In the current project, Flora Vaccarino and Alexej Abyzov aim to assess the role of somatic mosaicism in autism spectrum disorder (ASD). Preliminary data from Vaccarino’s and Abyzov’s groups, along with other recent results, suggest the likely occurrence of hundreds of somatic single nucleotide variations per neuron. This raises the possibility that mosaic variants in the brain could play a major role in the etiology of neurodevelopmental disorders such as ASD.
Vaccarino and Abyzov hypothesize that individuals with ASD have an increased predisposition to somatic mutations in neuronal cells compared to unaffected individuals. In support of this idea, past genetic analyses of individuals with ASD indicate an increased incidence of de novo variants, with mosaicism even being detected in the proband’s blood in some studies1. It is possible that other post-zygotic variants are also present in ASD probands but have remained undetected thus far either because they are absent in the blood or because they are present only in a subpopulation of cells.
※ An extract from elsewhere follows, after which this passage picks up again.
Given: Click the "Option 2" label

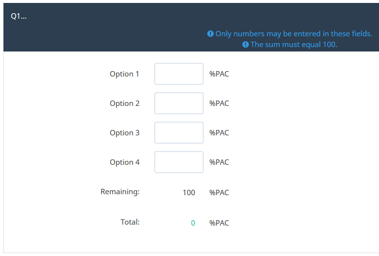Looking at the screenshot, I should pos(124,103).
Currently, there are no estimates of the extent to which somatic mutations occur in ASD, and the Vaccarino and Abyzov laboratories aim to address this issue. Vaccarino and colleagues recently carried out an extensive genomic, transcriptomic and cellular characterization of induced pluripotent stem cell (iPSC)-derived telencephalic organoids from four individuals with ASD and four unaffected first-degree family members recruited in part from the Simons Simplex Collection (SSC)2. Using this model, the researchers plan to study somatic mosaicism across the genomes of three individuals with ASD and three unaffected individuals. The studies will focus on the analysis of stem cells (single cells isolated from iPSCs), brain progenitor cells and terminally differentiated neurons (by analysis of single cells isolated from organoids). The frequency, type and functional relevance of variants will be compared between cases and controls and stratified across genomic features, gene expression states and epigenomic states.
This project provides an experimental system for an unbiased assessment of the extent of somatic mosaicism in cells derived from individuals with ASD, and will help provide a greater understanding of the array of genetic contributions leading to this complex disorder.